Kites’ press material eagerly emphasizes the film’s “accessibility to American audiences,” which is largely based on the American and Mexican settings, and stars who veer between English, Hindi, and Spanish seemingly at random. (A 90-minute “remix” cut by Rush Hour director Brett Ratner emphasizes the English dialogue and cuts a gratuitous but energetically fun dance-contest sequence, among other things.) But the filmmakers clearly visualize Mexico only as a charming backwater of adobe houses and sombreros, and America as the place they’ve seen on TV and action movies, a garish blur of Las Vegas’ burning neon, an Old West saloon, and vast plains filled with racing, exploding police cars. The screenplay reads as though the filmmakers worked through a checklist, trying to mash together the cinematic loves of a clichéd American audience (gunfights, chase scenes, romantic-comedy angry banter, sex) with the loves of a clichéd Indian audience (a dance sequence, good-hearted poor men, evil controlling dads, forbidden love). They even throw in some nods to Mexican audiences, in the form of Mori’s hot-blooded illegal immigrant, who speaks Spanish exclusively (except when the plot requires otherwise) and is fiercely devoted to helping her impoverished Mexican family.

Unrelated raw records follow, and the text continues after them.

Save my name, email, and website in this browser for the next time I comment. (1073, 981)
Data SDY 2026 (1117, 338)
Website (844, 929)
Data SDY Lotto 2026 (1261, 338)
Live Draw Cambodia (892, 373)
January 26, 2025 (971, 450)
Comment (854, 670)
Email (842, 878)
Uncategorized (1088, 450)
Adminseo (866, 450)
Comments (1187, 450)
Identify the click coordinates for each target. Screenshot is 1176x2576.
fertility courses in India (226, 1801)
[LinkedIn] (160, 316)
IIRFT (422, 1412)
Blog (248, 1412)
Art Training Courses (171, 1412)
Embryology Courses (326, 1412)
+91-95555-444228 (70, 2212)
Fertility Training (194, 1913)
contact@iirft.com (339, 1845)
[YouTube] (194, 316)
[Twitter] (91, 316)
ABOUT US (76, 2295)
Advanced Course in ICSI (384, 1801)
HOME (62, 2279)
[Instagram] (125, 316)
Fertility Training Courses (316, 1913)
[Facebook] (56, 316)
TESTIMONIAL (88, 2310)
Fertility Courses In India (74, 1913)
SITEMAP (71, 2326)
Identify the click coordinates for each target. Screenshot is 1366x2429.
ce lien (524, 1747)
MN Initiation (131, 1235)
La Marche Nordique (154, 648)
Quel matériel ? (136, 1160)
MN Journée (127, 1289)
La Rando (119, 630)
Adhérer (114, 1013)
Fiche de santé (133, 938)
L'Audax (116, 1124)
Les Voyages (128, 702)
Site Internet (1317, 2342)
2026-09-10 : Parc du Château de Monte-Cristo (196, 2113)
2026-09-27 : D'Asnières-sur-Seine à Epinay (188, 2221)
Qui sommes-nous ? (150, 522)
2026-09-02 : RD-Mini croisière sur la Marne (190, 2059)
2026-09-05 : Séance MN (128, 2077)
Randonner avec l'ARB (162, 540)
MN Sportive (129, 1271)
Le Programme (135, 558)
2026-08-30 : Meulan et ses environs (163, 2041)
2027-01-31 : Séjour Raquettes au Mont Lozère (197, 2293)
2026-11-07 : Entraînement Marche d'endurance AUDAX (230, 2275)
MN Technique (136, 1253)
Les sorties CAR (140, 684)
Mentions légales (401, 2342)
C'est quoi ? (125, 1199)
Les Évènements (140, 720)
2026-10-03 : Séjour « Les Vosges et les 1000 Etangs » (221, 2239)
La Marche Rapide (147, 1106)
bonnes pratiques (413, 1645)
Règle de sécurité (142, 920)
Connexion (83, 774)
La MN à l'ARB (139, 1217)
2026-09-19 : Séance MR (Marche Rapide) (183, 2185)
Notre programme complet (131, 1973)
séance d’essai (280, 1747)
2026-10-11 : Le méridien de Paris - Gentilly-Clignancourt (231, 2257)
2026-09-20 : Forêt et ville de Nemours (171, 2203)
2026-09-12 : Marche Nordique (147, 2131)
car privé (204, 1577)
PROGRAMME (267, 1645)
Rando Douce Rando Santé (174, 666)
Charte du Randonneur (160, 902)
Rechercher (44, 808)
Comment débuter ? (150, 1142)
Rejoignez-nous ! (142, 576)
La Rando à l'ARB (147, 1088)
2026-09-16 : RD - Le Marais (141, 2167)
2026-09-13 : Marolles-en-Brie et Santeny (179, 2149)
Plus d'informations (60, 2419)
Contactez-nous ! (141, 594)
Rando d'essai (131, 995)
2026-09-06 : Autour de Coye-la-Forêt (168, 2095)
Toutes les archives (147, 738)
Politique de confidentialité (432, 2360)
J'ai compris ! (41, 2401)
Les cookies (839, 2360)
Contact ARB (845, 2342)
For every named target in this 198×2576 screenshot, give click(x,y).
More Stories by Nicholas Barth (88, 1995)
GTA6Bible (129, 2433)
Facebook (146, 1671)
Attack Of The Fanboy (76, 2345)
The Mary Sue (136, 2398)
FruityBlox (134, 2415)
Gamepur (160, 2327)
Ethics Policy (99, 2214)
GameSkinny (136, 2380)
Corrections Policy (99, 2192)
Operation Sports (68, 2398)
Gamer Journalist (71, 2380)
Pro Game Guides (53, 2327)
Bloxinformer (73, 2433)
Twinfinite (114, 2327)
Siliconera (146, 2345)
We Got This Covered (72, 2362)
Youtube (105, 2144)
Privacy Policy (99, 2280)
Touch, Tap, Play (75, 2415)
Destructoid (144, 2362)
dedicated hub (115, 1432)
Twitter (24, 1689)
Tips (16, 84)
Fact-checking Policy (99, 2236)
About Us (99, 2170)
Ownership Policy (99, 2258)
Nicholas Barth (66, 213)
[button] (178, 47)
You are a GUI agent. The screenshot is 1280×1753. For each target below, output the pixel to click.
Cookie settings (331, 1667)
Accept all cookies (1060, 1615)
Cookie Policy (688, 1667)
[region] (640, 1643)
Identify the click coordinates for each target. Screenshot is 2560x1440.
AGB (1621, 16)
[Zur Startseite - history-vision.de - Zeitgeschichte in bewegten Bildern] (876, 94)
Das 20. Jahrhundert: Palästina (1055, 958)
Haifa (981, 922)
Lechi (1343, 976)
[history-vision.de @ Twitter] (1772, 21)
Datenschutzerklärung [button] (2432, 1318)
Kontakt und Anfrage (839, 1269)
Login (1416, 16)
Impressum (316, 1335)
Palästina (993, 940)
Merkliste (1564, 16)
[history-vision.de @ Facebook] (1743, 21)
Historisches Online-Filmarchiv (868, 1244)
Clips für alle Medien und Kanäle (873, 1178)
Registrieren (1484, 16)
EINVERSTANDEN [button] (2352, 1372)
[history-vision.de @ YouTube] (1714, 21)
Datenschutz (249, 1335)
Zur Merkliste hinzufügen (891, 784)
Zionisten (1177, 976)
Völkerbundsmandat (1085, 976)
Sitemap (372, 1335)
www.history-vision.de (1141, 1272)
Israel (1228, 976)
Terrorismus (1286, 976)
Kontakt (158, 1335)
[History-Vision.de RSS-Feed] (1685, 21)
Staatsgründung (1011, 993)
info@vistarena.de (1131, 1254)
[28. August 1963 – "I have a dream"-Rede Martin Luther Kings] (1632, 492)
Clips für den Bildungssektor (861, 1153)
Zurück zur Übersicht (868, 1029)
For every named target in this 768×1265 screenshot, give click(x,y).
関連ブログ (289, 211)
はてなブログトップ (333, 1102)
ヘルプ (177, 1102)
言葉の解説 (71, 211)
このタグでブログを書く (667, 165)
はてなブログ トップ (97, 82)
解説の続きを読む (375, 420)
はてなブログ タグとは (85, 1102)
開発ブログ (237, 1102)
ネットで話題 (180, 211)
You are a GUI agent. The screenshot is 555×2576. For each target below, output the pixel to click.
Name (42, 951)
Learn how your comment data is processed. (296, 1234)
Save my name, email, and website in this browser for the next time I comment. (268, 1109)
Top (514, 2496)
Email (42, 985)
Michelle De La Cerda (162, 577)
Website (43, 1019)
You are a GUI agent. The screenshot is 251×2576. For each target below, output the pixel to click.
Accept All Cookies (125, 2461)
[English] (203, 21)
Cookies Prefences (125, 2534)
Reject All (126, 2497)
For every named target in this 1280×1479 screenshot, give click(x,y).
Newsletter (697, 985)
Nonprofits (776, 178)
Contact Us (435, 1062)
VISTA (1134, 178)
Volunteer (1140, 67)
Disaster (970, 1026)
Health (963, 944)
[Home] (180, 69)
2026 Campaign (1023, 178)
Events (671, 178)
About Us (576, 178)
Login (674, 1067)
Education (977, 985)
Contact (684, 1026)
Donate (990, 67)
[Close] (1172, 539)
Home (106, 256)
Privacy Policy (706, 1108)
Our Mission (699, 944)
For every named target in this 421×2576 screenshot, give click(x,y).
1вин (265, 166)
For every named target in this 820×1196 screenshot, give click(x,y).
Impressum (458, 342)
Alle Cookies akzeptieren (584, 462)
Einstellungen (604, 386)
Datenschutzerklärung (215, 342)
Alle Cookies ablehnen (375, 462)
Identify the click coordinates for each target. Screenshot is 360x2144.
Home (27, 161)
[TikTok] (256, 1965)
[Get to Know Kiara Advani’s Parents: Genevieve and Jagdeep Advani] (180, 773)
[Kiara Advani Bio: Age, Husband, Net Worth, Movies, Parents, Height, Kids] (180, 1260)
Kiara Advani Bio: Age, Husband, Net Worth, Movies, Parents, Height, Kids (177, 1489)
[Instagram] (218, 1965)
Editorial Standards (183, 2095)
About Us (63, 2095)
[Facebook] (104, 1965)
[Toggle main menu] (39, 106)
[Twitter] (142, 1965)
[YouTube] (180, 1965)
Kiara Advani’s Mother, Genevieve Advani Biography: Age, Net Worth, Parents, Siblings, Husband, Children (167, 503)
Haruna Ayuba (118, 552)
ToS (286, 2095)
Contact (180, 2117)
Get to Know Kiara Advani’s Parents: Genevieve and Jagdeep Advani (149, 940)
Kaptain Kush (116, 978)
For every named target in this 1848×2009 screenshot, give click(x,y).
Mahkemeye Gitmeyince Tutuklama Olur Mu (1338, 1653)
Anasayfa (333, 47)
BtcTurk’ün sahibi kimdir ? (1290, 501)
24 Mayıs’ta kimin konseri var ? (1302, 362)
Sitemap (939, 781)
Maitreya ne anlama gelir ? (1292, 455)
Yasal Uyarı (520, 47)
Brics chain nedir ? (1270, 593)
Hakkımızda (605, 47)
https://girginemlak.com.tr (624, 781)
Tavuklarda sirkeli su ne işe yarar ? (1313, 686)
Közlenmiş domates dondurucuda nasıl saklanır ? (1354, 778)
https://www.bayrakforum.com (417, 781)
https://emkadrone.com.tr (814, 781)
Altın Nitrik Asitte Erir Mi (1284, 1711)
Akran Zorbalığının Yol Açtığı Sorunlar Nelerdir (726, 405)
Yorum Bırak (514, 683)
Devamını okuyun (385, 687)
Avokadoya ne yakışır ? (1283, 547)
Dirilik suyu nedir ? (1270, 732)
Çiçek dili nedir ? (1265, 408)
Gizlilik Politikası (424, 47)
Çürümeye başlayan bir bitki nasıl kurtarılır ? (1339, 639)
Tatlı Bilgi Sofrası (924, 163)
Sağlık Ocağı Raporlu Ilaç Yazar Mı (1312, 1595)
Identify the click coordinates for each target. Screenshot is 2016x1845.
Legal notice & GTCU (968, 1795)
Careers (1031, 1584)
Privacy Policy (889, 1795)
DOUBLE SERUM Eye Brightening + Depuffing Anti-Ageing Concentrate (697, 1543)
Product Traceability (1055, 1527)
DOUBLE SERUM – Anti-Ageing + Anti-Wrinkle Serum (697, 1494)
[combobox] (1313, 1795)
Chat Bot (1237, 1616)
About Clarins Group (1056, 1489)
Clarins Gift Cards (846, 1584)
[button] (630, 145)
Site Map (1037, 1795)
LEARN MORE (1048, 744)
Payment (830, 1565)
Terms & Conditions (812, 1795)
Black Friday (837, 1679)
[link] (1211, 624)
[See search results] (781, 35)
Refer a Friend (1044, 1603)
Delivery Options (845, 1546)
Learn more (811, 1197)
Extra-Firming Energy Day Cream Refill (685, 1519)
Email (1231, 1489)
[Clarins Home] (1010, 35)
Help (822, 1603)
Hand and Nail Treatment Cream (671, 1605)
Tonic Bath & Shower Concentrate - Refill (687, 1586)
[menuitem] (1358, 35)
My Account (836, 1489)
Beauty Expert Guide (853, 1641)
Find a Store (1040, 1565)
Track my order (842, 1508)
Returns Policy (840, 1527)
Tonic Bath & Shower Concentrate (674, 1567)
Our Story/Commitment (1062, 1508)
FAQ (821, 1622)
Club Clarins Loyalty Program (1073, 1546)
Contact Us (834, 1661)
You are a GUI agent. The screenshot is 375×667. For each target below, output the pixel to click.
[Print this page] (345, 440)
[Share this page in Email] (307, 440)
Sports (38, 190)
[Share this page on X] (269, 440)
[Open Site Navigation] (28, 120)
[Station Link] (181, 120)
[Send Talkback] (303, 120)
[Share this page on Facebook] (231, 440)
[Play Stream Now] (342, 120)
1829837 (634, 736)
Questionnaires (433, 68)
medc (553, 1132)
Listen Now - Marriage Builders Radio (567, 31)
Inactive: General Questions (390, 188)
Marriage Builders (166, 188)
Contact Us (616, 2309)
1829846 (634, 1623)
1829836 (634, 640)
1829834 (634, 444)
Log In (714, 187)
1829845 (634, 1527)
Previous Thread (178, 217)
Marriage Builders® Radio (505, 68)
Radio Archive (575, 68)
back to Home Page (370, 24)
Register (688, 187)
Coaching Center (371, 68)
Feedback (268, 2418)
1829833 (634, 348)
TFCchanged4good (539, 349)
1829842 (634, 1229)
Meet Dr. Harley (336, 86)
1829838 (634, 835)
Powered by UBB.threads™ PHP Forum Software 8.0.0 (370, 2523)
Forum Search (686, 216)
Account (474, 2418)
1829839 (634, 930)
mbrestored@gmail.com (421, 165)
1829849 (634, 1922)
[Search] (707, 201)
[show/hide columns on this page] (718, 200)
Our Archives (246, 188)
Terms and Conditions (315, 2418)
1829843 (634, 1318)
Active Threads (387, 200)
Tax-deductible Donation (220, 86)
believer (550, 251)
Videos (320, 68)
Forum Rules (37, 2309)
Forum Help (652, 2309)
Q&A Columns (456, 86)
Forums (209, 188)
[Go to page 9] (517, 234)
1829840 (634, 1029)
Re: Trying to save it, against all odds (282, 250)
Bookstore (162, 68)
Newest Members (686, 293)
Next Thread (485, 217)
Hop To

The results are too often ridiculously excessive—Kites generally reads like the Jerry Bruckheimer version of Slumdog Millionaire—but to anyone versed in Bollywood conventions, it’s a natural outgrowth of the genre, and a comically overwrought but still generally fun time. The story mines some humor out of the fact that Roshan and Mori don’t share a language, and carry on their by-the-book romance even when they’re thoroughly at odds and have no way of knowing it. They’re both gorgeous charmers, capable of projecting intense emotion on cue. It’s just a shame that that’s the only kind of emotion Kites recognizes.